- **Task prompt**
Copy out each of the records below word for word, leaving every line unchanged.

************

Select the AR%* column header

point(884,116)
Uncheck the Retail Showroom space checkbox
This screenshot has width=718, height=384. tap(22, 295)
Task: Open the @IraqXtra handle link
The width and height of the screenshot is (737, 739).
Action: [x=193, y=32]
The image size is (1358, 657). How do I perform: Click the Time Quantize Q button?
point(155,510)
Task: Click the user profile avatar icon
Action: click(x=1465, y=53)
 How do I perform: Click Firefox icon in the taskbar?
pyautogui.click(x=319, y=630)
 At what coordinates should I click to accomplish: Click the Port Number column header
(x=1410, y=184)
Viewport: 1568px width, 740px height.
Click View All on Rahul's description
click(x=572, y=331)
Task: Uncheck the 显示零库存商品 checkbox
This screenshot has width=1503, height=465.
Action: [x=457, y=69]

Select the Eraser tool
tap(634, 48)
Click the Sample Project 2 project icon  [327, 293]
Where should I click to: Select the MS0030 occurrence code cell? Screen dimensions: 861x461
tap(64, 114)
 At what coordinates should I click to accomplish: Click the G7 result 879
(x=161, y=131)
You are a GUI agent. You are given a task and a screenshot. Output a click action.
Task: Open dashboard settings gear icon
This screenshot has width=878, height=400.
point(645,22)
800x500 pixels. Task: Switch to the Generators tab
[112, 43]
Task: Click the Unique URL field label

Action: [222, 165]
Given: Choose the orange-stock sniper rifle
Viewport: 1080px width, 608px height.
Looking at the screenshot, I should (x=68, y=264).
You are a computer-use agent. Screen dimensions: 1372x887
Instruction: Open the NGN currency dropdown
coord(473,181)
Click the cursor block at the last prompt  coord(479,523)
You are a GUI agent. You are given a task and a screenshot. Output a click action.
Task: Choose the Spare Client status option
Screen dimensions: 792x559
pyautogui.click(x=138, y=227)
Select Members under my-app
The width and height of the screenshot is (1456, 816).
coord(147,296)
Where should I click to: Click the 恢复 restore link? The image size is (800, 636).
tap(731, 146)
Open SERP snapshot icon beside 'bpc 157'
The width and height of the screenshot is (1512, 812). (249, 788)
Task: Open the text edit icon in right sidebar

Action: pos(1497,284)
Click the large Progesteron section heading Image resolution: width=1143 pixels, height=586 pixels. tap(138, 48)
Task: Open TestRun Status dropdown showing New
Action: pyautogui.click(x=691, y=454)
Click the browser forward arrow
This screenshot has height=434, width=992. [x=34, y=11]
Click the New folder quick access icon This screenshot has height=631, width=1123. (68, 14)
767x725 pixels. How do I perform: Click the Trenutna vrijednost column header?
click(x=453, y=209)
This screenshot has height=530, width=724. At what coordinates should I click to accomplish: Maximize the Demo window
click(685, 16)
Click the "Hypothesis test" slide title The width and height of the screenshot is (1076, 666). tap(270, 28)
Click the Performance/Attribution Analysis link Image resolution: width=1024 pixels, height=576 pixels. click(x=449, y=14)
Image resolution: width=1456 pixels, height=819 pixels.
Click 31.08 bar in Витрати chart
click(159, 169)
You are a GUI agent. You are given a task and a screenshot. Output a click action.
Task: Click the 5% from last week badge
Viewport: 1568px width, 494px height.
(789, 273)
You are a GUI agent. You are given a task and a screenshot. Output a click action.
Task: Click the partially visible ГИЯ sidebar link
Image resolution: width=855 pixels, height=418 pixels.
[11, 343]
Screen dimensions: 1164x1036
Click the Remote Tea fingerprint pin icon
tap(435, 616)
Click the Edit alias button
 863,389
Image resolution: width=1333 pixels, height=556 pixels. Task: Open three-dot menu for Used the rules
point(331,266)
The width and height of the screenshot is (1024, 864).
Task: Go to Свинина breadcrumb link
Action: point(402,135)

************

- **Result below**
Select the AR%* column header

point(884,116)
Uncheck the Retail Showroom space checkbox
This screenshot has width=718, height=384. tap(22, 295)
Task: Open the @IraqXtra handle link
The width and height of the screenshot is (737, 739).
Action: [x=193, y=32]
The image size is (1358, 657). How do I perform: Click the Time Quantize Q button?
point(155,510)
Task: Click the user profile avatar icon
Action: click(x=1465, y=53)
 How do I perform: Click Firefox icon in the taskbar?
pyautogui.click(x=319, y=630)
 At what coordinates should I click to accomplish: Click the Port Number column header
(x=1410, y=184)
Viewport: 1568px width, 740px height.
Click View All on Rahul's description
click(x=572, y=331)
Task: Uncheck the 显示零库存商品 checkbox
This screenshot has width=1503, height=465.
Action: [x=457, y=69]

Select the Eraser tool
tap(634, 48)
Click the Sample Project 2 project icon  [327, 293]
Where should I click to: Select the MS0030 occurrence code cell? Screen dimensions: 861x461
tap(64, 114)
 At what coordinates should I click to accomplish: Click the G7 result 879
(x=161, y=131)
You are a GUI agent. You are given a task and a screenshot. Output a click action.
Task: Open dashboard settings gear icon
This screenshot has width=878, height=400.
point(645,22)
800x500 pixels. Task: Switch to the Generators tab
[112, 43]
Task: Click the Unique URL field label

Action: [222, 165]
Given: Choose the orange-stock sniper rifle
Viewport: 1080px width, 608px height.
Looking at the screenshot, I should (x=68, y=264).
You are a computer-use agent. Screen dimensions: 1372x887
Instruction: Open the NGN currency dropdown
coord(473,181)
Click the cursor block at the last prompt  coord(479,523)
You are a GUI agent. You are given a task and a screenshot. Output a click action.
Task: Choose the Spare Client status option
Screen dimensions: 792x559
pyautogui.click(x=138, y=227)
Select Members under my-app
The width and height of the screenshot is (1456, 816).
coord(147,296)
Where should I click to: Click the 恢复 restore link? The image size is (800, 636).
tap(731, 146)
Open SERP snapshot icon beside 'bpc 157'
The width and height of the screenshot is (1512, 812). (249, 788)
Task: Open the text edit icon in right sidebar

Action: pos(1497,284)
Click the large Progesteron section heading Image resolution: width=1143 pixels, height=586 pixels. tap(138, 48)
Task: Open TestRun Status dropdown showing New
Action: pyautogui.click(x=691, y=454)
Click the browser forward arrow
This screenshot has height=434, width=992. [x=34, y=11]
Click the New folder quick access icon This screenshot has height=631, width=1123. (68, 14)
767x725 pixels. How do I perform: Click the Trenutna vrijednost column header?
click(x=453, y=209)
This screenshot has height=530, width=724. At what coordinates should I click to accomplish: Maximize the Demo window
click(685, 16)
Click the "Hypothesis test" slide title The width and height of the screenshot is (1076, 666). tap(270, 28)
Click the Performance/Attribution Analysis link Image resolution: width=1024 pixels, height=576 pixels. click(x=449, y=14)
Image resolution: width=1456 pixels, height=819 pixels.
Click 31.08 bar in Витрати chart
click(159, 169)
You are a GUI agent. You are given a task and a screenshot. Output a click action.
Task: Click the 5% from last week badge
Viewport: 1568px width, 494px height.
(789, 273)
You are a GUI agent. You are given a task and a screenshot. Output a click action.
Task: Click the partially visible ГИЯ sidebar link
Image resolution: width=855 pixels, height=418 pixels.
[11, 343]
Screen dimensions: 1164x1036
Click the Remote Tea fingerprint pin icon
tap(435, 616)
Click the Edit alias button
 863,389
Image resolution: width=1333 pixels, height=556 pixels. Task: Open three-dot menu for Used the rules
point(331,266)
The width and height of the screenshot is (1024, 864).
Task: Go to Свинина breadcrumb link
Action: point(402,135)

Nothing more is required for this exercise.